#### [Goal]
Copy out verbatim the material from the line containing "Task: Click the" through the line containing "Action: 234,819", including both of those lines. Leave any pictures out of your copy.

[Start of Raw data]

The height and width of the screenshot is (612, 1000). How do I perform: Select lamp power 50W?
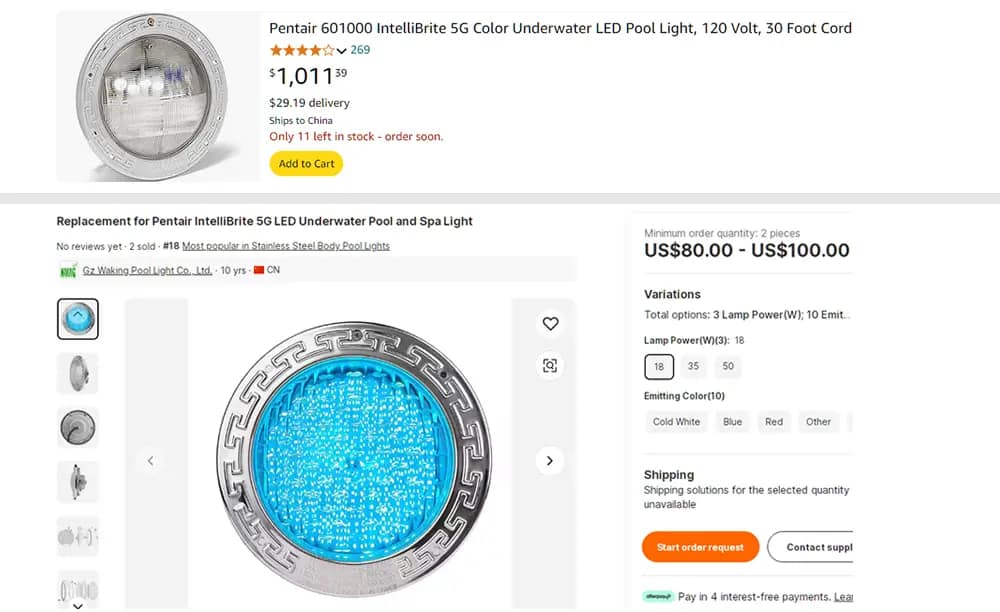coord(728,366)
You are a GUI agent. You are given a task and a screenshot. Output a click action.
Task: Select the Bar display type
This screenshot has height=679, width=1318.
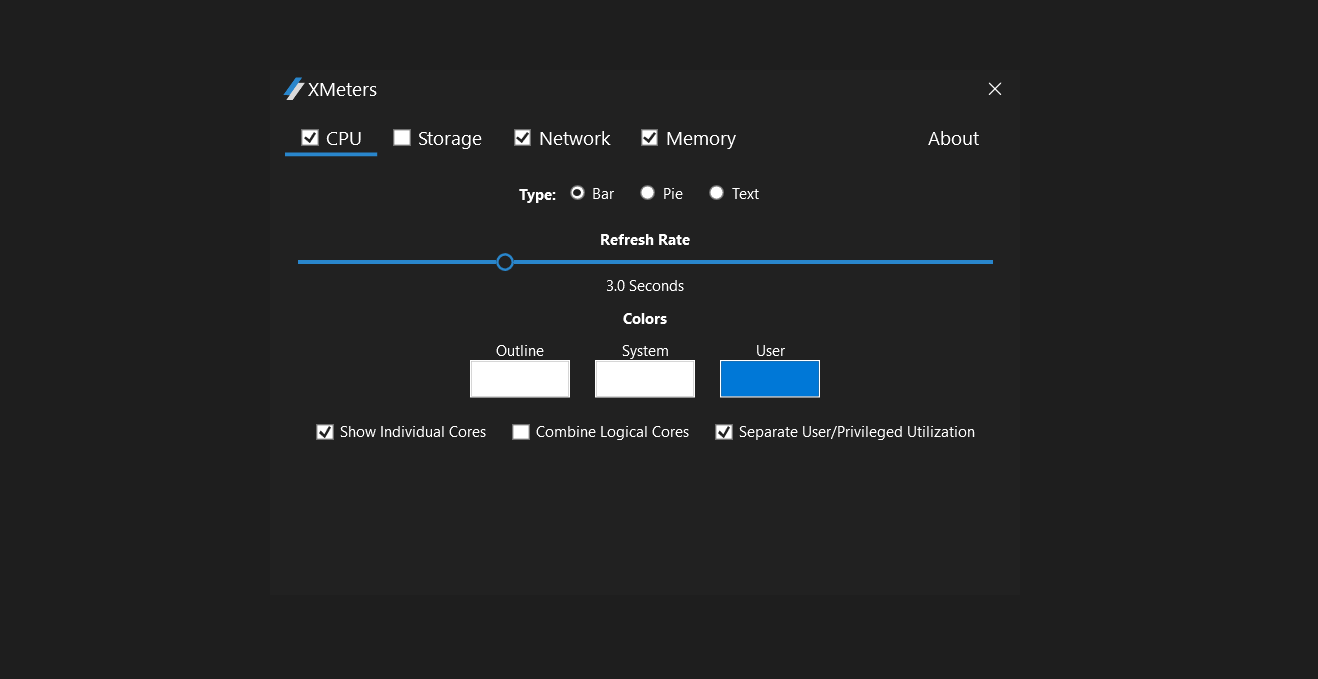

[End of Raw data]
[Start of Raw data]

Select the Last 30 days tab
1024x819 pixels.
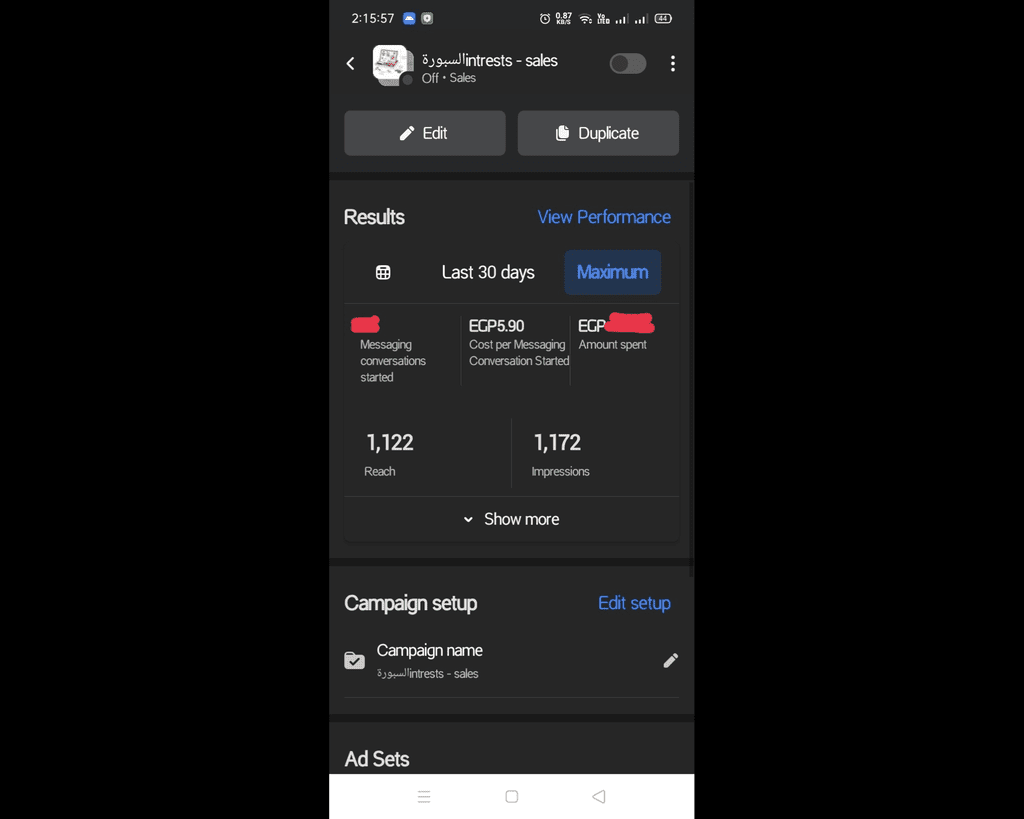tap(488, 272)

[End of Raw data]
[Start of Raw data]

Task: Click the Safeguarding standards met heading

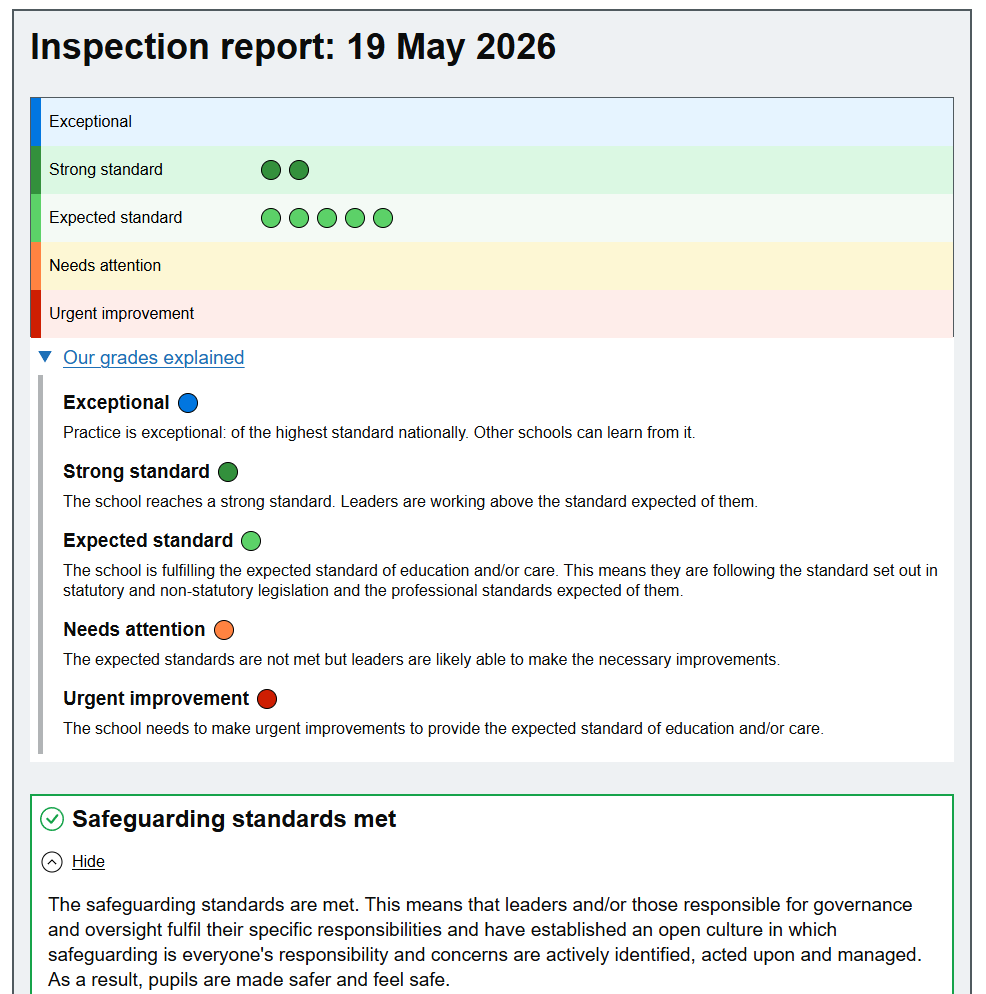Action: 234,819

[End of Raw data]

#### [Completed task]
Task: Click the Safeguarding standards met heading

Action: 234,819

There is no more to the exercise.